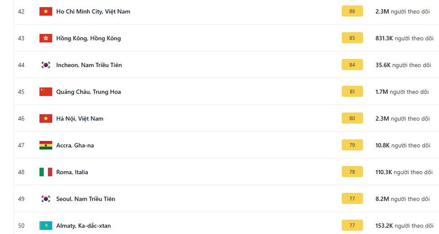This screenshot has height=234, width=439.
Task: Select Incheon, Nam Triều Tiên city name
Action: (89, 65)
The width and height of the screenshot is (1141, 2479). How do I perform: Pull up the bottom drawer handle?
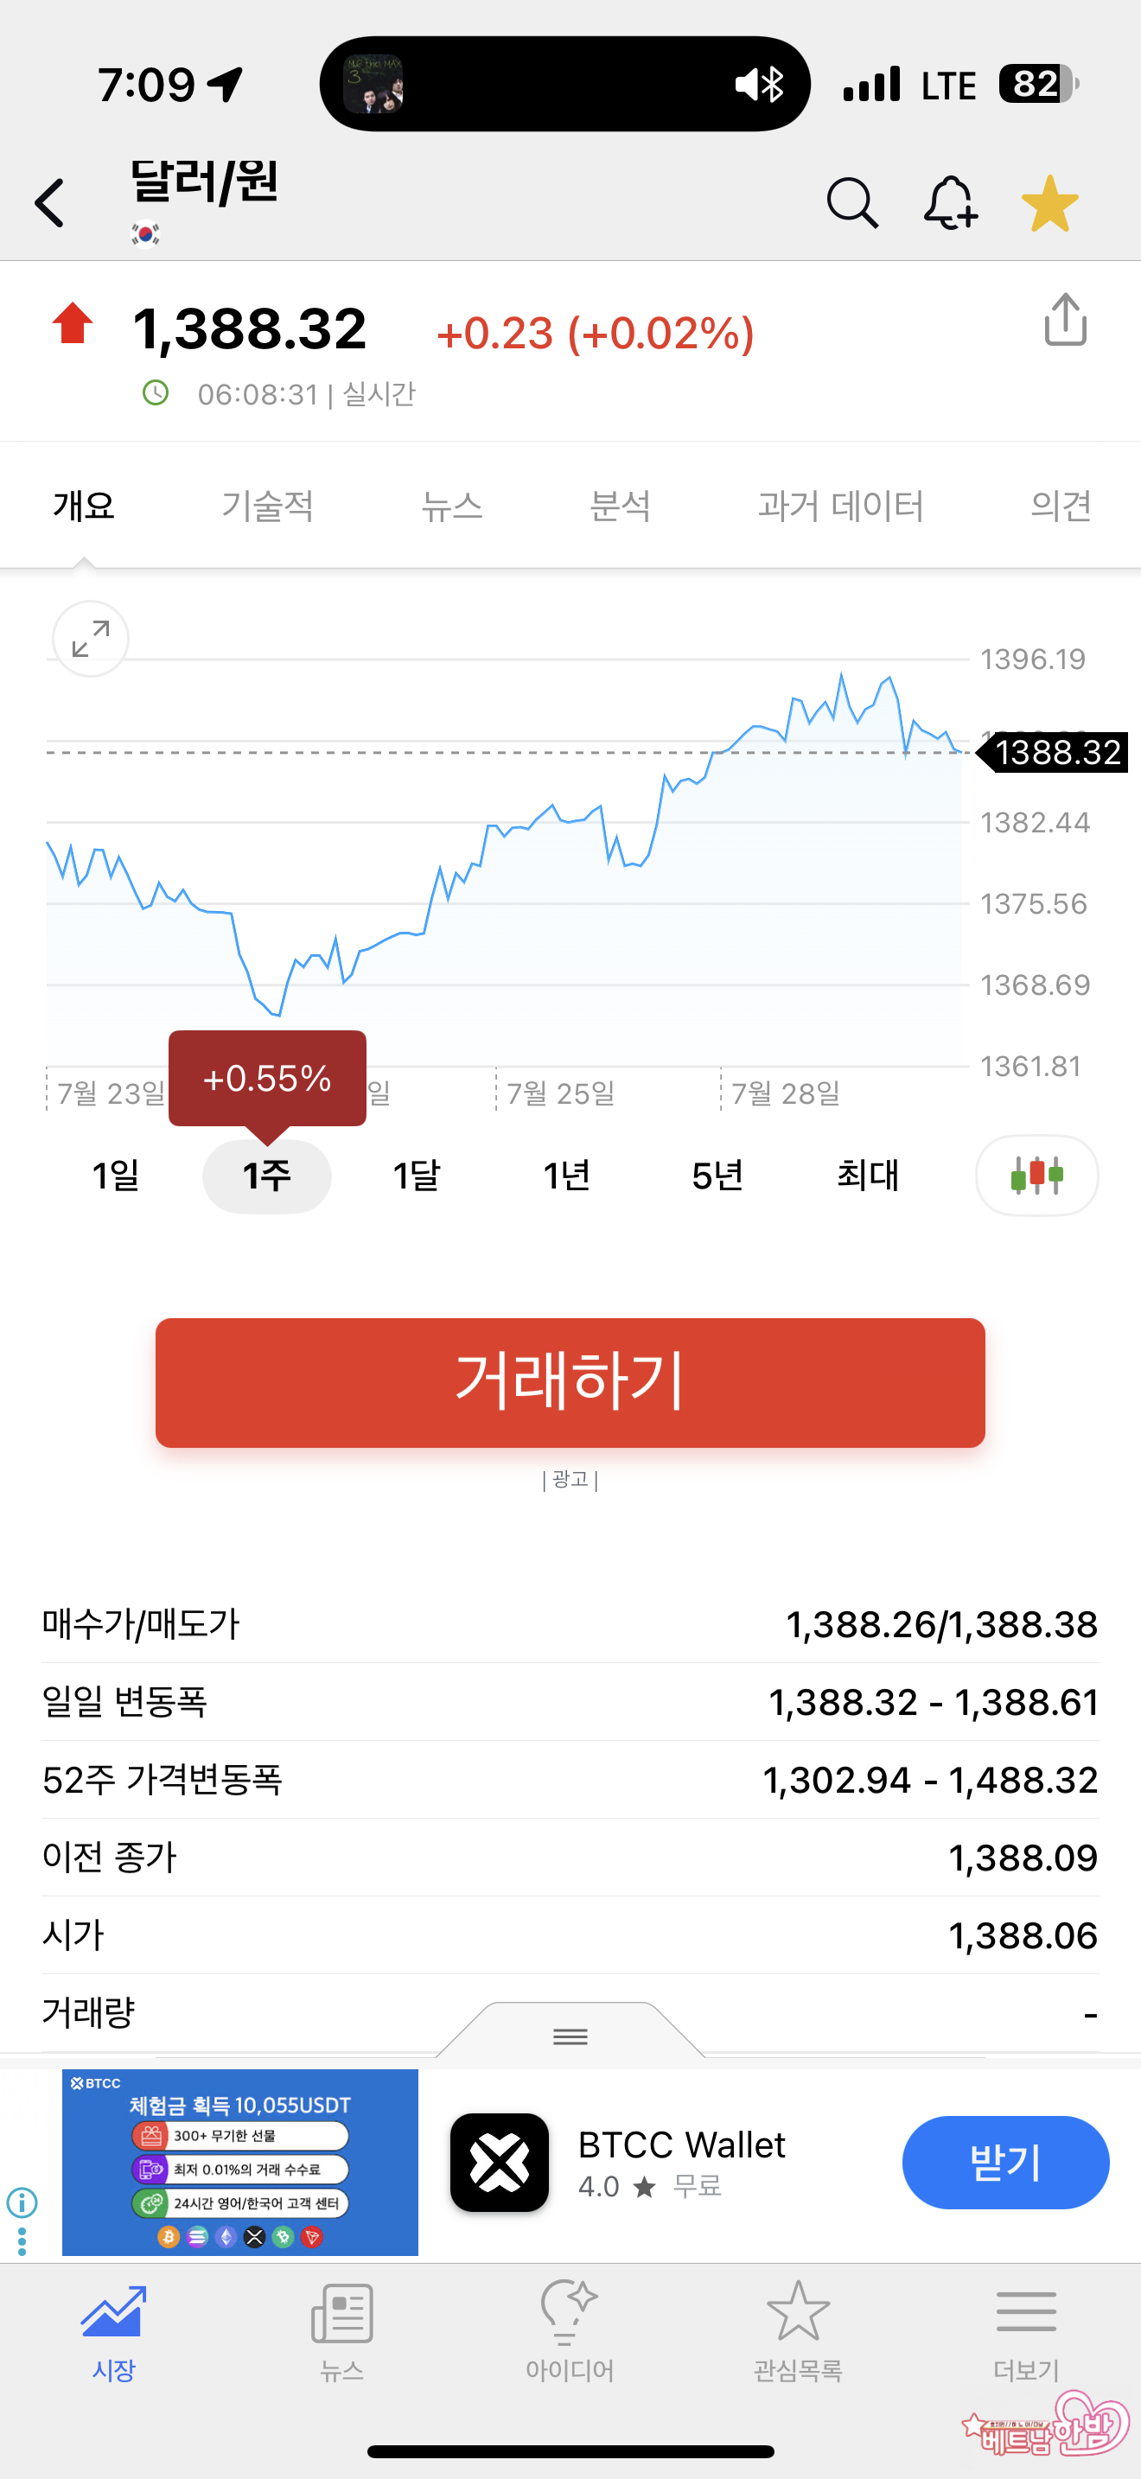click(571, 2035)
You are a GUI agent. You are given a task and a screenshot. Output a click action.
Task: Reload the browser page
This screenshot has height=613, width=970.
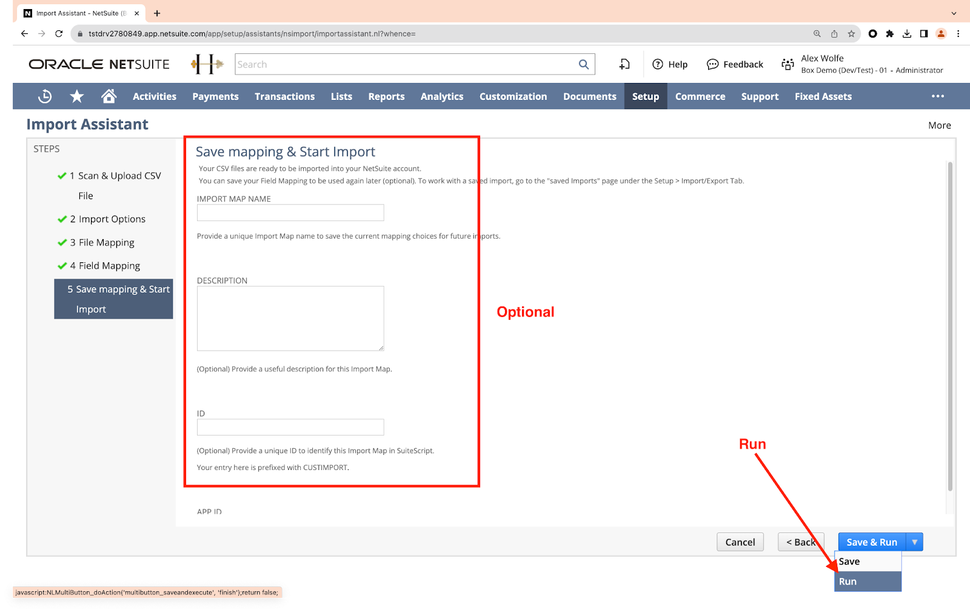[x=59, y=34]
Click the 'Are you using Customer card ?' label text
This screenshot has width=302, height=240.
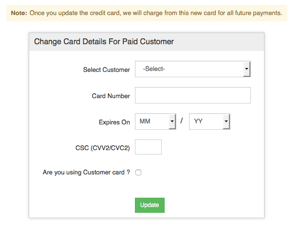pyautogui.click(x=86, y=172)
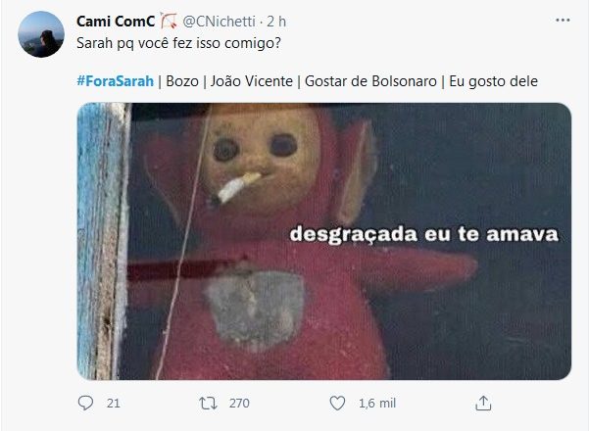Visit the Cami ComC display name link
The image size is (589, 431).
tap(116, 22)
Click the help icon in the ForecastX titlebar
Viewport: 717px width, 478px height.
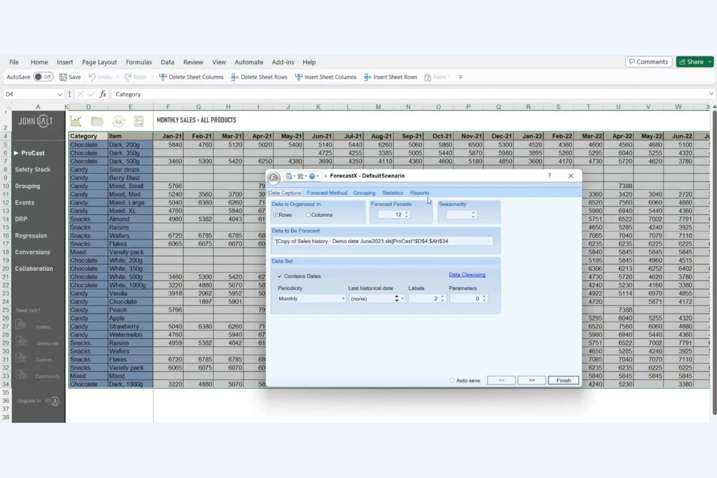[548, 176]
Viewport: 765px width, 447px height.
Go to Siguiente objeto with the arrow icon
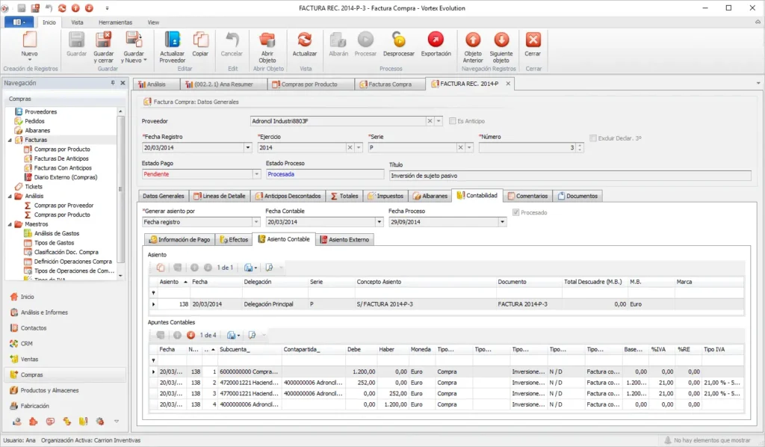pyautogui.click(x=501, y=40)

The problem = What is needed is an exact restatement of every line from the one containing "The width and" through the last line of the records, pictures left out.

Answer box =
The width and height of the screenshot is (1141, 2479). How do I perform: Pull up the bottom drawer handle?
click(571, 2035)
You are a GUI agent. You are given a task and a screenshot. Output a click action.
Task: Reload the browser page
This screenshot has height=613, width=970.
[x=59, y=34]
Click the 'Are you using Customer card ?' label text
This screenshot has width=302, height=240.
pyautogui.click(x=86, y=172)
Visit the Cami ComC display name link
The image size is (589, 431).
tap(116, 22)
Click the help icon in the ForecastX titlebar
Viewport: 717px width, 478px height.
[548, 176]
Viewport: 765px width, 447px height.
Go to Siguiente objeto with the arrow icon
pyautogui.click(x=501, y=40)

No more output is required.